STATED GOAL:
Copy the lines of the listing from the line with "This screenshot has width=547, height=1568." up to and including the line with "Image resolution: width=1382", without the pictures.

[Rows of pointing data]

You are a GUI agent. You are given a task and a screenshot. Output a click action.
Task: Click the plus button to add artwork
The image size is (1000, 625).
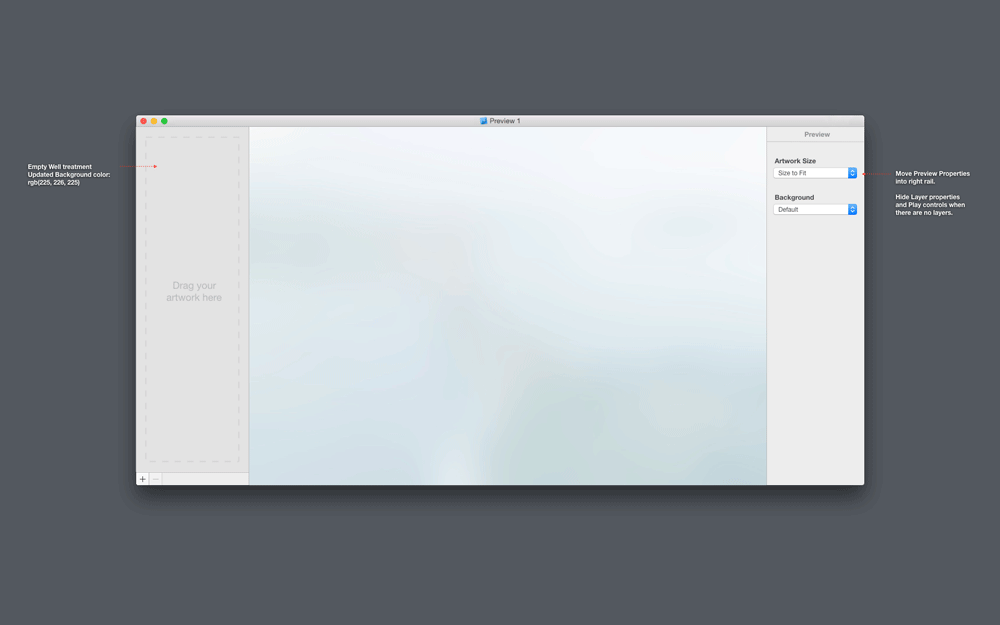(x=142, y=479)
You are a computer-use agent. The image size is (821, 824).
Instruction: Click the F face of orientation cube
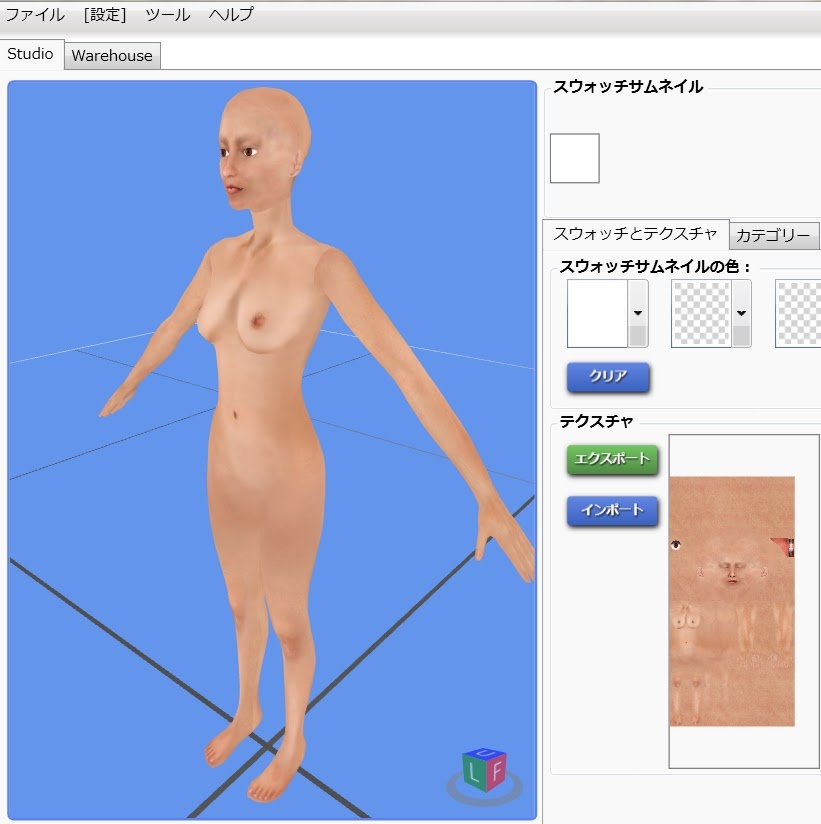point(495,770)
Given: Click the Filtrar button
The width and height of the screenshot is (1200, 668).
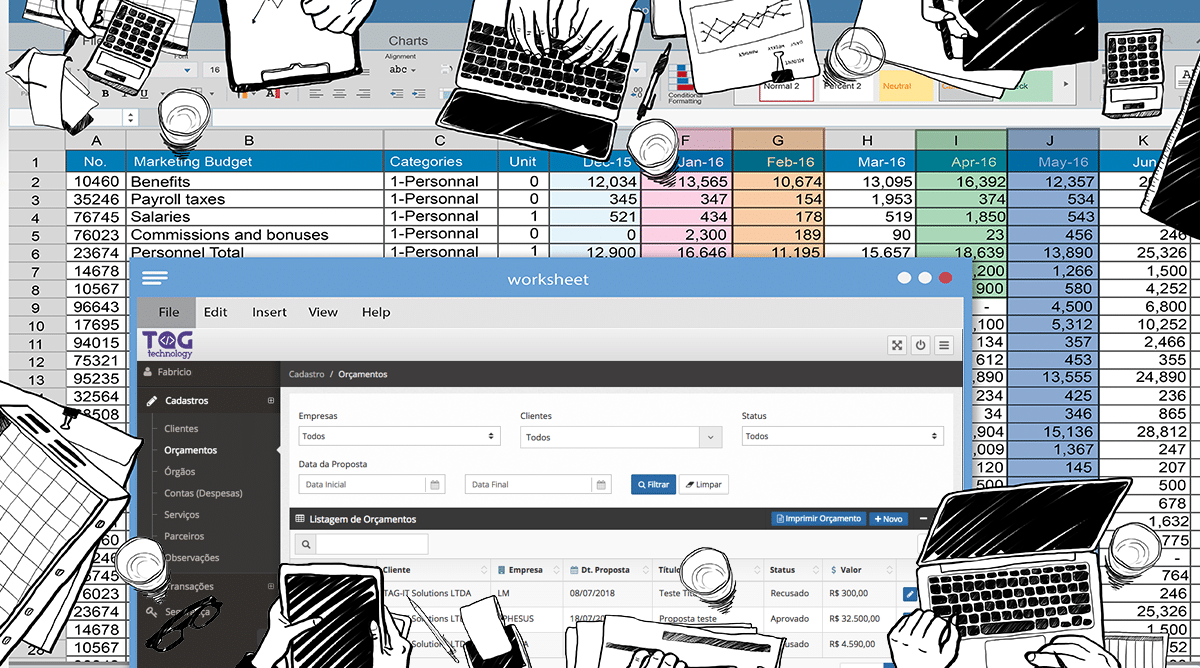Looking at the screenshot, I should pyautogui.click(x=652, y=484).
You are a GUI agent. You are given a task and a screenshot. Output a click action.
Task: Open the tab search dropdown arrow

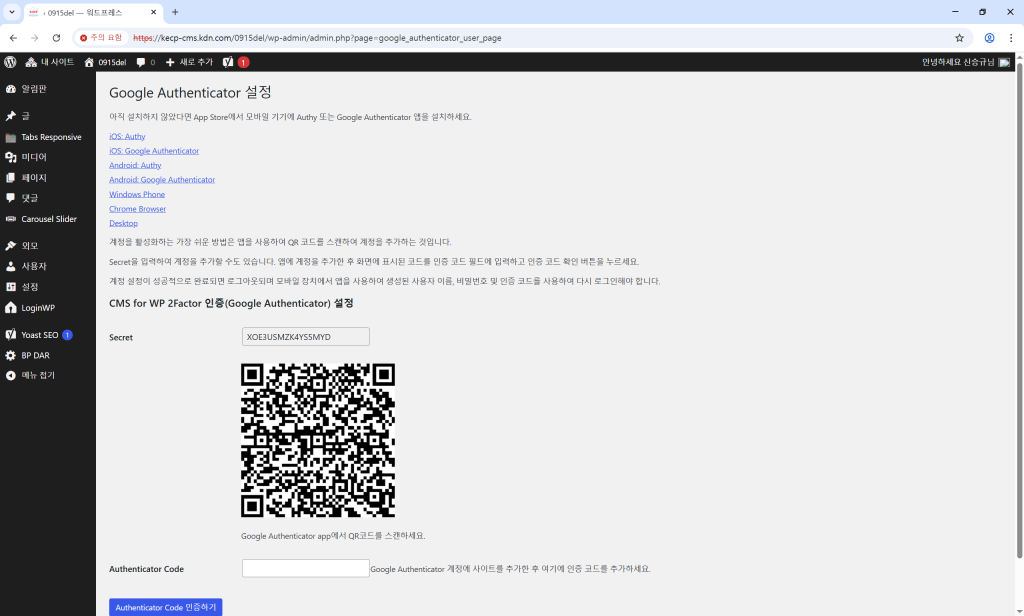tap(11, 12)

* * *

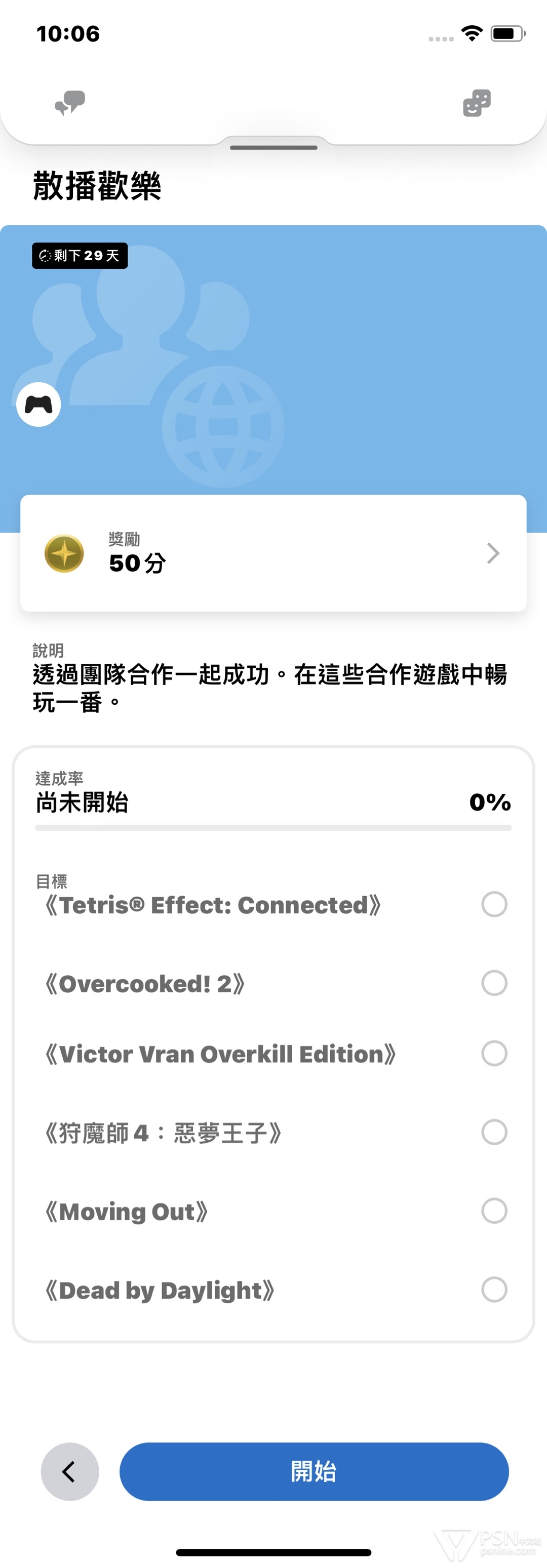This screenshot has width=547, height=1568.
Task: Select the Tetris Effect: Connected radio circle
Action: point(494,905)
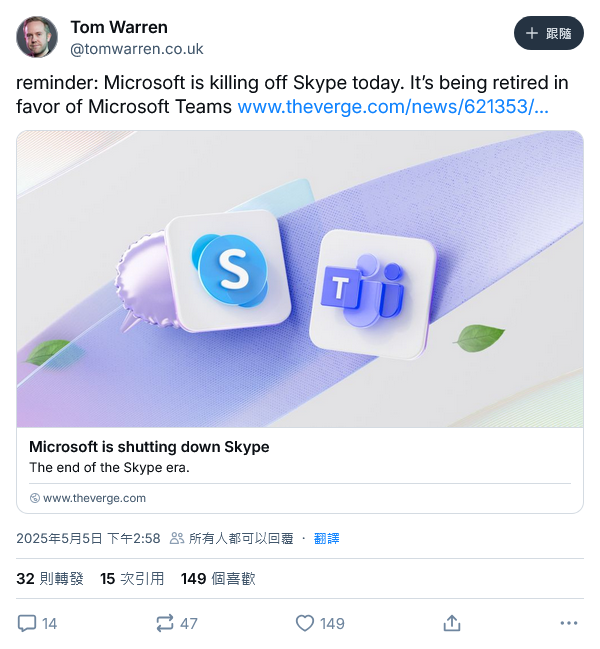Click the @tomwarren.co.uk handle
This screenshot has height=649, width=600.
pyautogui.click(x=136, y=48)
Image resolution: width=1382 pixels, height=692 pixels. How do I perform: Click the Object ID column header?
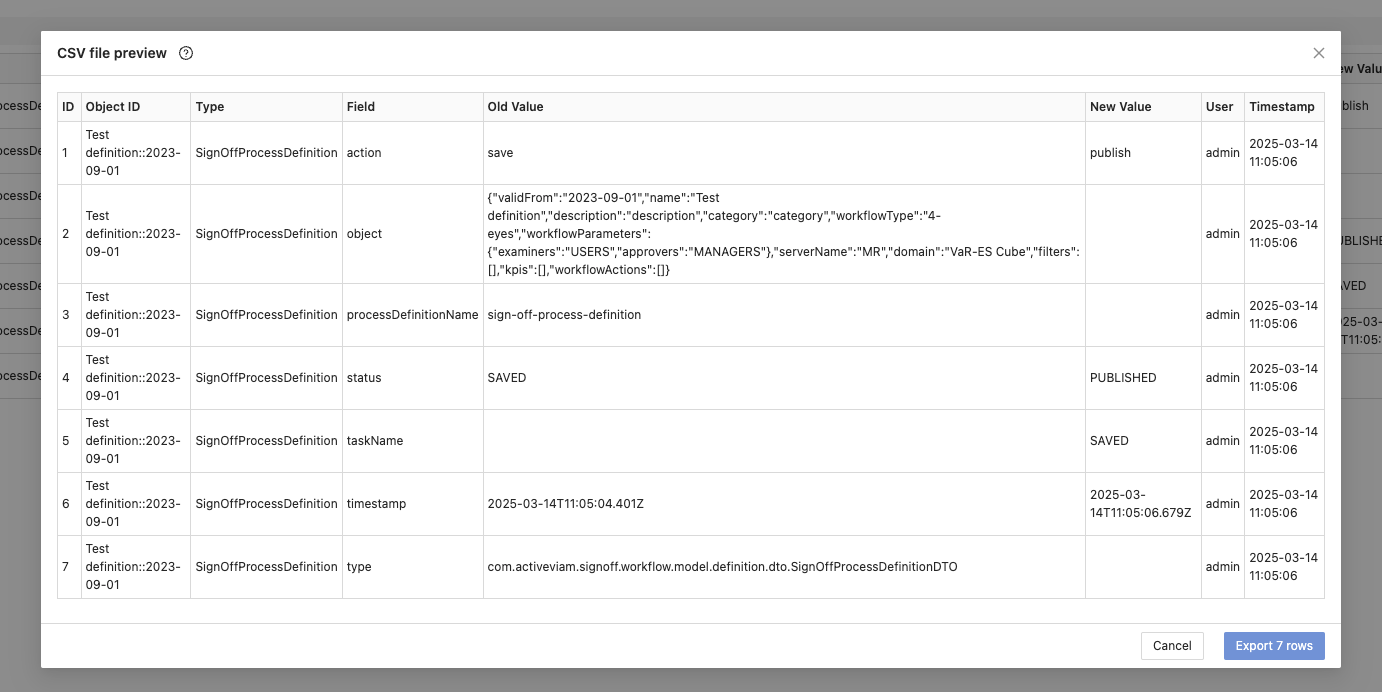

OUTPUT OF THE TASK:
This screenshot has width=547, height=1568.
Task: Select the Tetris Effect: Connected radio circle
Action: point(494,905)
Click the @tomwarren.co.uk handle
This screenshot has height=649, width=600.
pyautogui.click(x=136, y=48)
Image resolution: width=1382 pixels, height=692 pixels. How do I perform: Click the Object ID column header?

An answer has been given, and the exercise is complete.